#### REQUIRED WORK
Each line from the line containing "Task: Click the Not graded status value" through the last line of the entries is to be reproduced exactly as it stands.

[Entries taken from a collection]
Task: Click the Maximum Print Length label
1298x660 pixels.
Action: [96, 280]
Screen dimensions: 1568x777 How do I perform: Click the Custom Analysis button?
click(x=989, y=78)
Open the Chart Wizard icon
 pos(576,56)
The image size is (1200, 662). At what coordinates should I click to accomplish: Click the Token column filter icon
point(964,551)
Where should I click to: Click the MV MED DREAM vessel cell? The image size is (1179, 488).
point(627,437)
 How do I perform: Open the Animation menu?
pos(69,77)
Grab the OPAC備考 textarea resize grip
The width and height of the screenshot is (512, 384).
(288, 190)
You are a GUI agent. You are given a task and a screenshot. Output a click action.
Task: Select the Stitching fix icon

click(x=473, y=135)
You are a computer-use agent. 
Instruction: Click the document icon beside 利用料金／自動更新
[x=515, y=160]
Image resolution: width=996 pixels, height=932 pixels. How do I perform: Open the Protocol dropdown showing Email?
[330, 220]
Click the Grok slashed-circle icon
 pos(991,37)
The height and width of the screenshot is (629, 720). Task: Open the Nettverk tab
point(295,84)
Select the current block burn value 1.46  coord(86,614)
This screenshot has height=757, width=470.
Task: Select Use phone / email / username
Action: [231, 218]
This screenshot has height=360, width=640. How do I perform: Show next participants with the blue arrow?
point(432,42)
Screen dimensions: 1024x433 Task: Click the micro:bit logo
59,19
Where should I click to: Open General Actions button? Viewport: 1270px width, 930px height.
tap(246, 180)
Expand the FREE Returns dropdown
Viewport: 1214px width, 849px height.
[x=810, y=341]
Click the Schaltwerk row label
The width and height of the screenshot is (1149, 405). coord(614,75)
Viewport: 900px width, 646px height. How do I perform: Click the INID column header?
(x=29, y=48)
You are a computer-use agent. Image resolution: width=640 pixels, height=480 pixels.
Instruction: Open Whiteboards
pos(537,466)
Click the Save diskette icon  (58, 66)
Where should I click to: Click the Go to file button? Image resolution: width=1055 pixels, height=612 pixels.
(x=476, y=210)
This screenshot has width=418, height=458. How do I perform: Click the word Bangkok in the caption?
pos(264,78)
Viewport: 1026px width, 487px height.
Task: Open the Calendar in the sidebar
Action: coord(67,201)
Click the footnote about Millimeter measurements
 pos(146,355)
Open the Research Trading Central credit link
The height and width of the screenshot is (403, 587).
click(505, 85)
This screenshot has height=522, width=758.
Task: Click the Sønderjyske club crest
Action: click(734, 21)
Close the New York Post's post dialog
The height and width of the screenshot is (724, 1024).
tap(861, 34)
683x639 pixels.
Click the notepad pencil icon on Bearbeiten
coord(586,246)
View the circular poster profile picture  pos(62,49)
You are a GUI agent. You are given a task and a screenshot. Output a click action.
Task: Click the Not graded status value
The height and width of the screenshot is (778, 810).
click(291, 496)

#### WRITTEN RESPONSE
Task: Click the Not graded status value
The height and width of the screenshot is (778, 810).
click(291, 496)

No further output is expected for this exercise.